Provided records
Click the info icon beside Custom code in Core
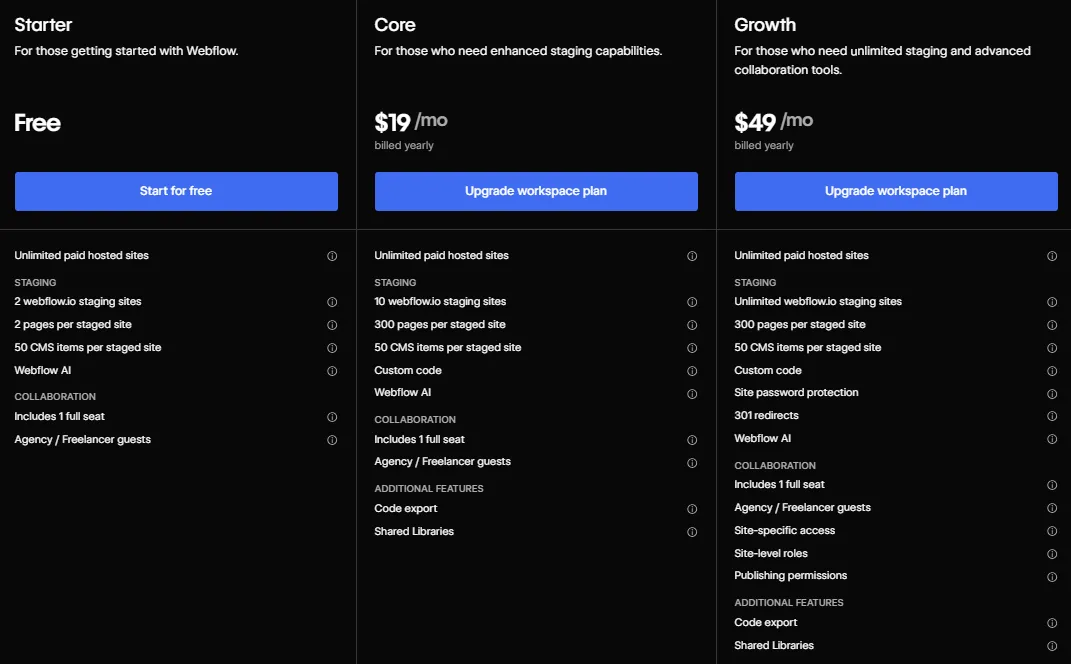This screenshot has width=1071, height=664. coord(692,370)
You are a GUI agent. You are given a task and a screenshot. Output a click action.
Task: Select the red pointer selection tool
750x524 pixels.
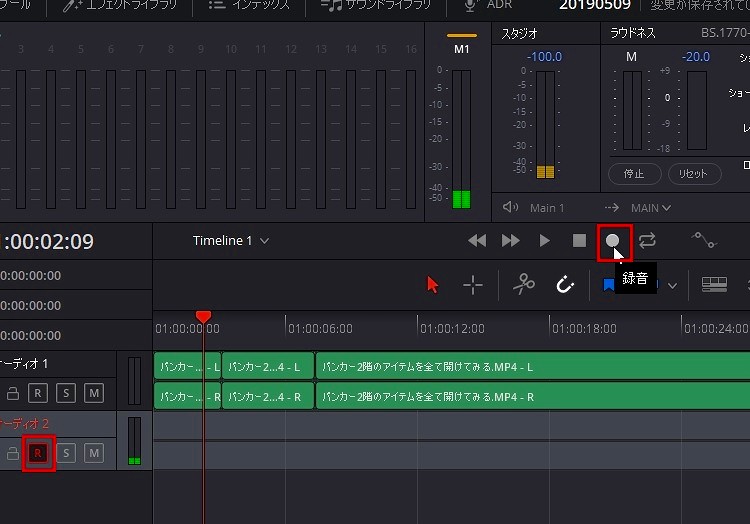pyautogui.click(x=433, y=285)
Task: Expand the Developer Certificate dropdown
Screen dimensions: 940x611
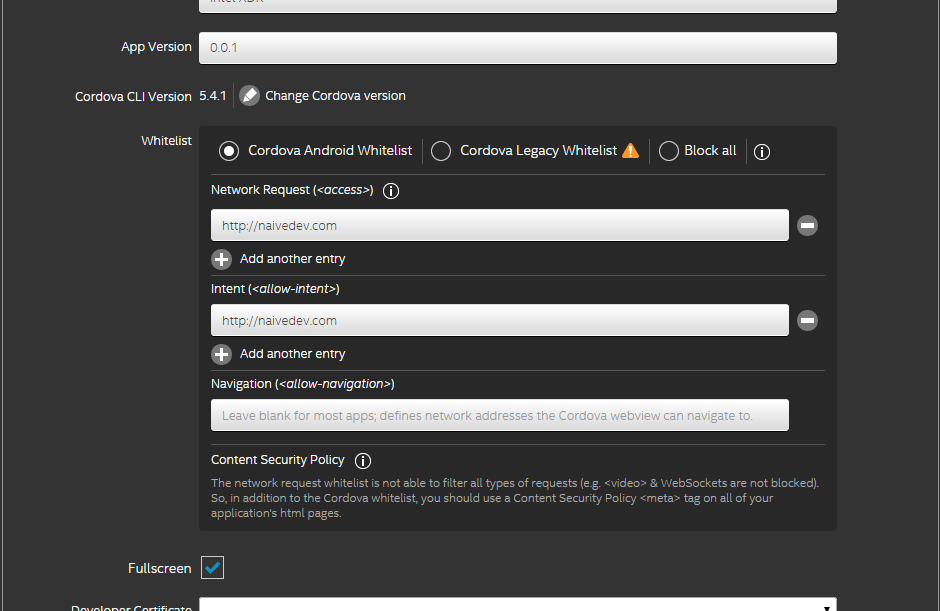Action: click(x=826, y=606)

Task directions
Start at the line that contains "You are a GUI" and retype every line through the end of the entries above, both ends included. Exclude all pictures.

Answer area
You are a GUI agent. You are given a task and a screenshot. Output a click action.
Task: Select the red pointer selection tool
750x524 pixels.
pyautogui.click(x=433, y=285)
Task: Expand the Developer Certificate dropdown
Screen dimensions: 940x611
Action: click(x=826, y=606)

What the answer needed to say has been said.